• [Source material]:
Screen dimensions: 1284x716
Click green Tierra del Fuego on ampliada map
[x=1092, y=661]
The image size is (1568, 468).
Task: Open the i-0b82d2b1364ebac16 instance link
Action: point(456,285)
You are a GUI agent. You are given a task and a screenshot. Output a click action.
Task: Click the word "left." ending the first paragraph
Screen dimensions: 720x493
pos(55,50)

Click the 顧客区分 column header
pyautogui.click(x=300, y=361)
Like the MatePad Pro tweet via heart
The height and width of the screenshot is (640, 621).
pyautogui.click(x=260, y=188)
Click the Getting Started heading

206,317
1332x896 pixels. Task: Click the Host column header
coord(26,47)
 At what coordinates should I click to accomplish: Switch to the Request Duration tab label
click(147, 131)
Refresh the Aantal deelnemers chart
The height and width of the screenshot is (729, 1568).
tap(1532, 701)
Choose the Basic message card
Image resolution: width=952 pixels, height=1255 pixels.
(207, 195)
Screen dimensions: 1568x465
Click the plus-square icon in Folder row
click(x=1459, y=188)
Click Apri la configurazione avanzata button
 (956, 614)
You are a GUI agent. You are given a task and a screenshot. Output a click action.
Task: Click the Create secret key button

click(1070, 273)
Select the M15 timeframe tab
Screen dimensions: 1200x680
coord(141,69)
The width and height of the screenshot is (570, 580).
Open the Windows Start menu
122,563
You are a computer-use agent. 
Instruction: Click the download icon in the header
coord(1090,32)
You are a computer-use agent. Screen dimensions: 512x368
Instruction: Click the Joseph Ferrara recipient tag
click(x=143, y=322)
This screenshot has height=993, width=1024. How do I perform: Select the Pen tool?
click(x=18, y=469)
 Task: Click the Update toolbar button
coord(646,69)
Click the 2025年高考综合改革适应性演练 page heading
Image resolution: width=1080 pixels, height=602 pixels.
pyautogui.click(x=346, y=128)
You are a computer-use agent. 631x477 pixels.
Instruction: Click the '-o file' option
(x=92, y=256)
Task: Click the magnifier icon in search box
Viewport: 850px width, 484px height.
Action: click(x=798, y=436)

• [What you should do]:
Your reply should consist only of the lines running from the line with "Image resolution: width=1080" to the end of the listing, retyped exactly.

• [Exercise answer]:
Image resolution: width=1080 pixels, height=602 pixels.
pyautogui.click(x=346, y=128)
You are a computer-use agent. 631x477 pixels.
Instruction: Click the '-o file' option
(x=92, y=256)
Task: Click the magnifier icon in search box
Viewport: 850px width, 484px height.
Action: click(x=798, y=436)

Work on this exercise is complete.